The new ‘Safe Harbour’ reforms provide directors with protection from insolvent trading liability where a debt is incurred directly or indirectly in connection with one or more courses of action that are reasonably likely to lead to a better outcome for the company.
The aim of the proposed legislation is to promote a culture of entrepreneurship and reduce the stigma around corporate failure. By reducing the perceived ‘penalties’ associated with formal appointments it is hoped a better outcome will result for all stakeholders, including creditors and employees.
What directors need to know
- The protection arises due to the steps taken by a director prior to liquidation.

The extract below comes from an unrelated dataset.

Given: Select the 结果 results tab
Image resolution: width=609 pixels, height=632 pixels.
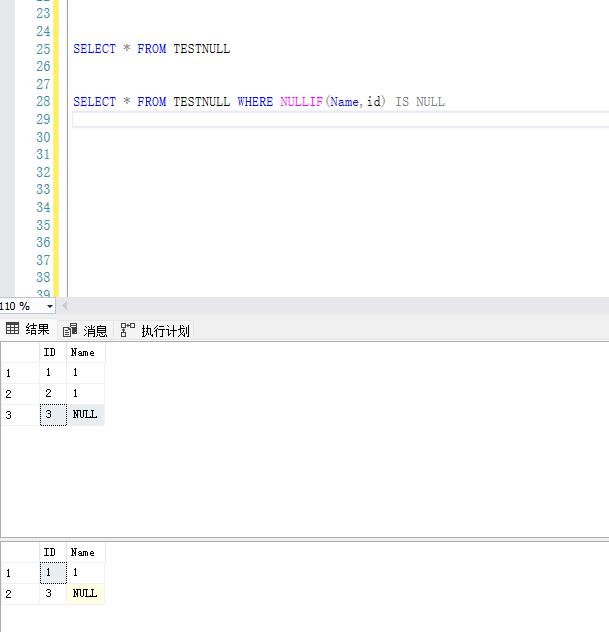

- The new provisions seek to allow directors additional time to formulate a plan for the company’s future where it is reasonably likely that the company can trade and or restructure its way out of difficulties.

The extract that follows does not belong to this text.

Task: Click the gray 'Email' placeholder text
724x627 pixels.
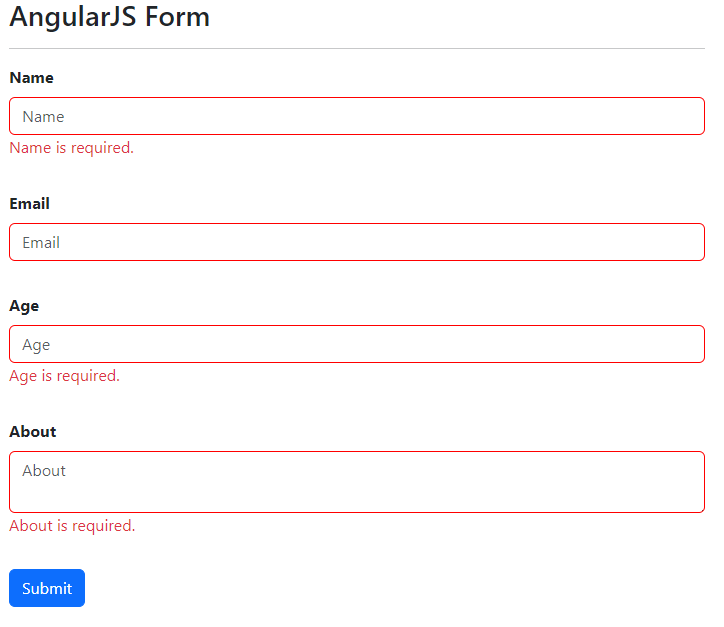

- If pursuing a later insolvency is a better outcome than an immediate insolvency, Safe Harbour will protect directors who pursue that course.

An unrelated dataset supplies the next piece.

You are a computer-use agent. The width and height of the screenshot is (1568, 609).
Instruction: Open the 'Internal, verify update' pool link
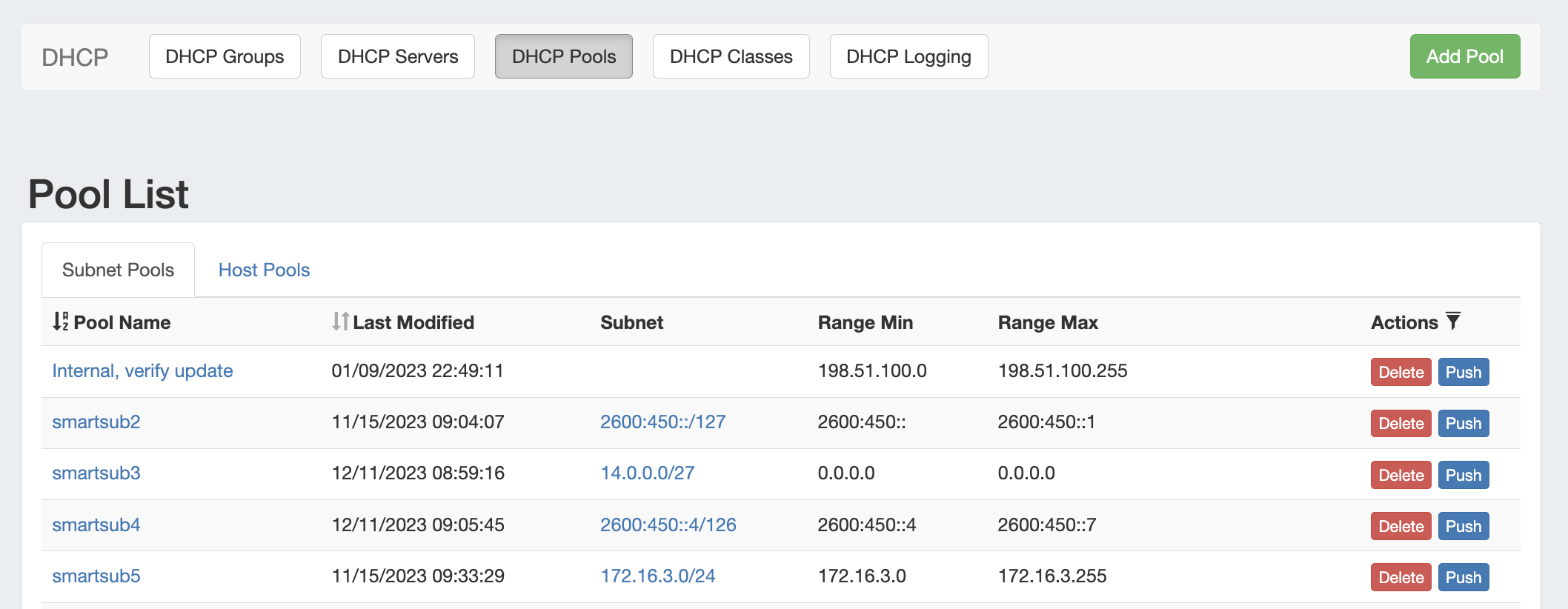pos(142,371)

- The better outcome test will require a comparison of the cents in the dollar return to creditors in an immediate insolvency versus a later insolvency much like an assessment a voluntary administrator makes of a Deed of Company Arrangement versus liquidation.
When is Safe Harbour protection available to directors?
There are very strict rules around when Safe Harbour is available to directors. The Safe Harbour protection is only available while directors:
- develop or take a course of action that, at the time, was reasonably likely to lead to a better outcome for the company than immediate administration or liquidation (the course of action that is developed must be implemented within a reasonable period);
- ensure that the company complies with its obligation to pay its employees (including their superannuation);
- ensure that the company meets its tax reporting obligations; and
- have met their obligations to assist administrators, liquidators and controllers and provide them with company books and records and a Report as to Affairs.
What is meant by a better outcome for the company?
A better outcome for the company is an outcome that is comparatively better than the immediate appointment of an Administrator or Liquidator. It is unclear but it may mean a better outcome for all stakeholders including creditors both existing and new.